### DOCUMENT SOURCE
__________________________________________________

Après avoir couru derrière les gorilles ou les avoir au contraire retenus captifs, forçant leur jeune progéniture à esquiver mille périls pour se réfugier dans leur chaleur paternelle, Mario connaît enfin un épisode digne de ce nom où il occupe seul la vedette. Non content d’être le premier jeu à arborer le patronyme du héros moustachu, Mario Bros. pose les bases de ses épisodes à venir, en donnant au protagoniste un cadre, des objets et des adversaires emblématiques… mais aussi un frère et une profession.
On a tendance à l’oublier tant il est devenu la superstar incontestée des jeux vidéo, le Walt Disney de Nintendo ayant donné vie aux mascottes d’une génération de joueurs, mais Shigeru Miyamoto reste en premier lieu ce sapeur-pompier ayant éteint à temps un feu qui aurait pu se propager à tout l’immeuble de la firme de Kyoto. Dans l’hiver new-yorkais de janvier 1980, l’émissaire Minoru Arakawa œuvre quasi-seul à la création de la première grande filiale, Nintendo of America. Galvanisé par les premiers succès au Japon, il fait le pari de trop pour entrer sur le territoire de l’oncle Sam : il commande en toute hâte 3000 exemplaires de la borne d’arcade Radar Scope, un jeu développé en interne chez Nintendo et spécifiquement calibré pour séduire un public déjà friand de Space Invaders aux États-Unis. C’est un échec cuisant et les exploitants de salle d’arcade ne veulent pas de sa borne déjà démodée et ringarde, qui aura mis près de quatre mois à traverser le Pacifique. Il faut trouver dans l’urgence un plan B, sous peine de se retrouver avec un stock faramineux de machines invendues.
Nous sommes déjà revenus en détail sur l’histoire de ce titre mythique qui sauva la mise à Nintendo of America et sur le parcours initiatique de son inventeur : Shigeru Miyamoto évite le naufrage en développant en un temps record Donkey Kong, posant au passage les bases du jeu de plates-formes made in Kyoto et celles de son héros emblématique. Dans ce premier épisode, Mario court sur une série d’échafaudages pour atteindre le haut de l’écran, évitant les barils et les objets que lui balance le gorille. Volontairement maladroit, c’est un héros ni trop beau, ni trop fort, dont l’imposant appendice nasal et la colossale moustache suffisent à l’identifier au premier coup d’œil. Miyamoto l’a affublé d’une casquette car de son propre aveu, « [il] ne sait pas très bien dessiner les cheveux » mais aussi parce que les inévitables chutes auraient été pénibles à développer en termes d’animation. Dans son esprit, Mario n’est encore qu’un charpentier, puisque le jeu devait à l’origine se passer sur un chantier de construction.

__________________________________________________

### LISTE DES TÂCHES
A. D'après le document source, combien d'exemplaires de la borne d'arcade Radar Scope Minoru Arakawa a-t-il commandés ?
B. Reproduisez mot pour mot le passage du document source qui commence aux mots « Après avoir couru » et s'arrête après les mots « et une profession. ».
Appuyez-vous uniquement sur le document source.

### DONNÉES FOURNIES
__________________________________________________

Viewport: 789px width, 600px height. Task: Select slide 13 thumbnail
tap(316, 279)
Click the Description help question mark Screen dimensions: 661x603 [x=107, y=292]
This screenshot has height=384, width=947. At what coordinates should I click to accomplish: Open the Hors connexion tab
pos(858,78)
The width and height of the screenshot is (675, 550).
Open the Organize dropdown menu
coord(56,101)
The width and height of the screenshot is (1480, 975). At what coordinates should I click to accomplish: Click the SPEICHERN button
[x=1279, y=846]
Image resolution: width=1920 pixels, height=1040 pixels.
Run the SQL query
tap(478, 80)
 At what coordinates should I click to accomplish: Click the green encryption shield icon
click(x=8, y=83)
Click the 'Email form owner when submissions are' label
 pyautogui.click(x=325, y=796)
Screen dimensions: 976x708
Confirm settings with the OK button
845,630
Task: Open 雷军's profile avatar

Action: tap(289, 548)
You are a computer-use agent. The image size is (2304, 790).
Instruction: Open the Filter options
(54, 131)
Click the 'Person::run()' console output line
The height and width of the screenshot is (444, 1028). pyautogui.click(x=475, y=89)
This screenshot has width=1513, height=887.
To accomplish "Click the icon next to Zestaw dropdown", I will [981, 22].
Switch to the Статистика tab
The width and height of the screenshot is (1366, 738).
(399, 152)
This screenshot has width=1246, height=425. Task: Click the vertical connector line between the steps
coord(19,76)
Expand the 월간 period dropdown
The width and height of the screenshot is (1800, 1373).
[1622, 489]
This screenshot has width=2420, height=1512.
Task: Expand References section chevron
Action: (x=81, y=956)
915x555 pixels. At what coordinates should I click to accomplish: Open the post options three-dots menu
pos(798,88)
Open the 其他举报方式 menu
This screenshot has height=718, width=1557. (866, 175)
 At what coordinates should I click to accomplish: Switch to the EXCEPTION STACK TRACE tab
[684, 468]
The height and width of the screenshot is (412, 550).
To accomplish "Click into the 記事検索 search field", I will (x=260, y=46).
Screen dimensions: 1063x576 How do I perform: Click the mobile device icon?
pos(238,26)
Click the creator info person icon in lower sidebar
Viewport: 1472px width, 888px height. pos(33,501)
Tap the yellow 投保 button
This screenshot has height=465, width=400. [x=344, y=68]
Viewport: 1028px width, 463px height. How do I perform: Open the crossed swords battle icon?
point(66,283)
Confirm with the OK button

__________________________________________________

### PROBLÈMES RÉSOLUS
A. Il en a commandé 3000 exemplaires.

B.
Après avoir couru derrière les gorilles ou les avoir au contraire retenus captifs, forçant leur jeune progéniture à esquiver mille périls pour se réfugier dans leur chaleur paternelle, Mario connaît enfin un épisode digne de ce nom où il occupe seul la vedette. Non content d’être le premier jeu à arborer le patronyme du héros moustachu, Mario Bros. pose les bases de ses épisodes à venir, en donnant au protagoniste un cadre, des objets et des adversaires emblématiques… mais aussi un frère et une profession.